Caleb shrugged as if to say, Why not?

And Camish said, “Why not?”

“Shober’s mother is worried about her. I don’t think she knows anything about what you’re accusing her father of.”

“Wouldn’t surprise me,” Camish said, shrugging.

“So was it you who sent the postcard to Mrs. Shober?”

Camish sighed. “That was a dumb idea. But Diane insisted. Like she made us agree to call her Terri Wade. Half the time we forgot. But when a woman gets something in her head. ”

“Is she okay now?” Joe asked. “Diane Shober?”

Said Camish, as a slow smile built on his face, “If you want to-if you figure out how to get out of here alive, I mean-you can ask her yourself. I don’t mind. She won’t mind, I don’t think, as long as you don’t try to take her back with you. See, we got some caves up in the rimrocks. Indians used to live there, then outlaws. They’re sweet caves. Dave knows the way.”

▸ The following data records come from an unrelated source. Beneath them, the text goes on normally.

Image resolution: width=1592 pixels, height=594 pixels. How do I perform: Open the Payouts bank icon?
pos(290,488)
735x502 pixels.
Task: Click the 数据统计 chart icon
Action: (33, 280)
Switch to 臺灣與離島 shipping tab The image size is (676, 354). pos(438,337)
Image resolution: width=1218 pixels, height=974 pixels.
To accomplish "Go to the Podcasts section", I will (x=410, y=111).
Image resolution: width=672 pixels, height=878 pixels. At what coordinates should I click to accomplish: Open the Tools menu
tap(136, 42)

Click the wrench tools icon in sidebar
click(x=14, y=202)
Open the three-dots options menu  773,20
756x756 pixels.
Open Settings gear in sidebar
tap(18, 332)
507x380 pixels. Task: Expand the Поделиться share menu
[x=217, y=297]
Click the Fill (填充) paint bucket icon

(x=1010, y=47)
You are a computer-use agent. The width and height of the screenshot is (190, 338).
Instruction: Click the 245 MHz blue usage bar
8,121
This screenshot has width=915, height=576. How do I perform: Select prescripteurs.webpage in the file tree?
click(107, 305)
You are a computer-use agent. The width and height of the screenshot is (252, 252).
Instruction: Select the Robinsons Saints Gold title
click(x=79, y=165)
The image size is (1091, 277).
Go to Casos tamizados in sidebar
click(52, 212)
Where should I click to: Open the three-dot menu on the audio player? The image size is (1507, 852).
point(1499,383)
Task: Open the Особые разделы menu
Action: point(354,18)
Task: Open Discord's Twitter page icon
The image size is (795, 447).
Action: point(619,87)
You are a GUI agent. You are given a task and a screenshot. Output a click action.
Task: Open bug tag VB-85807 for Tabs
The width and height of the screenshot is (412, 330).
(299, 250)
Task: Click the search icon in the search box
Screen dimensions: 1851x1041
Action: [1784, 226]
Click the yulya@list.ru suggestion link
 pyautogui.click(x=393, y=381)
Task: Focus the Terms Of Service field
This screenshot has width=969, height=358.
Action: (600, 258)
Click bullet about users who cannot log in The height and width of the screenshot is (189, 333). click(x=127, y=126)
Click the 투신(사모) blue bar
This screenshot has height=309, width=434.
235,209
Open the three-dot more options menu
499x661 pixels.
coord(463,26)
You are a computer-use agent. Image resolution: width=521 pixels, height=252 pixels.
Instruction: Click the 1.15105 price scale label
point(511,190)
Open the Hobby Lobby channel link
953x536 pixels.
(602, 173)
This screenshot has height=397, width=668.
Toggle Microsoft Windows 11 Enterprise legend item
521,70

Joe didn’t know what to say. He finally looked over at Nate. His friend mouthed, We have to talk. But because Joe knew what Nate wanted to talk about, he turned away.

Camish said, “We used to have a pretty good country. At least I think we did. Then something happened. It’s our fault ’cause we let it. We used to be a people who had a government,” he said, looking up, his eyes fierce again. “Now it’s the other way around.”

Joe didn’t respond.

“And we ain’t going back until things change. We want our property back and we want an apology. We want to see that senator go to prison. We want to see Brent Shober tarred and feathered. And most of all, we want to be left alone. Simple as that. And we ain’t going to argue about it, game warden. If you can promise us those things, we’ll put down our guns and come down with you. Can you promise them?”

Joe said, “I promise I’ll try.”

Camish snorted. “That’s the way it is with you people. Good intentions are supposed to be the same as good works.”

Joe had no reply.

Camish said, “Then it is what it is.”